Croatian Exhibition Celebrates ‘Rebels for Peace’

The 'Faces of Resistance' exhibition, which pays tribute to people who took a stand against violence during turbulent periods of Croatia's history, opened on Wednesday in Vukovar.

"In the exhibition, we celebrate the contribution of peacemakers and all those who rebelled against violence, not only during 1991 to 1995, or the 'Homeland war'," Vesna Terselic from Documenta, an NGO that addresses 1990s war issues, said at the opening of the exhibition.

"You can also find memories from some of the actors of the national liberation struggle [WWII anti-fascist resistance movement]," Terselic added.

The display at Vukovar's city museum contains photographs and descriptions of people who contributed to the struggle against violence in Croatia and in the Balkan region and activists who preserved the memory of the victims of the 1990s war, as well as pictures of some peaceful demonstrations.

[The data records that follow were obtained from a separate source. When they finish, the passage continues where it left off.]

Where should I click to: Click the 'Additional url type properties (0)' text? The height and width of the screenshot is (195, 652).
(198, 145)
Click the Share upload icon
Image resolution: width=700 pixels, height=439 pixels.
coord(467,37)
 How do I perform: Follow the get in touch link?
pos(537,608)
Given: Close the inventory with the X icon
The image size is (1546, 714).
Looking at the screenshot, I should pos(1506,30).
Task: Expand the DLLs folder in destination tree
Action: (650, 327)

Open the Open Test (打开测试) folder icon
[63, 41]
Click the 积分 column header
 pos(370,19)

One of the 'faces of resistance' featured at exhibition is Croatian journalist Sinisa Glavasevic who reported from besieged Vukovar until he was seized and killed when the town fell in 1991.

Another is Diana Budisavljevic, an Austrian married to a Croatian doctor who worked to save children from camps run by Croatia's Nazi-allied Ustasa regime during World War II.

The exhibition is part of a two-day programme entitled 'The EU as a Forgotten Peace Project?', organised by civil society groups to mark Croatia's six-month tenure of the rotating presidency of the European Union. The aim is to ask what can be done to make the EU actively work to build peace within and beyond its borders.

Symbolically, the event took place in Vukovar on the anniversary of the peaceful reintegration of Croatia's Eastern Slavonia region on January 15, 1998.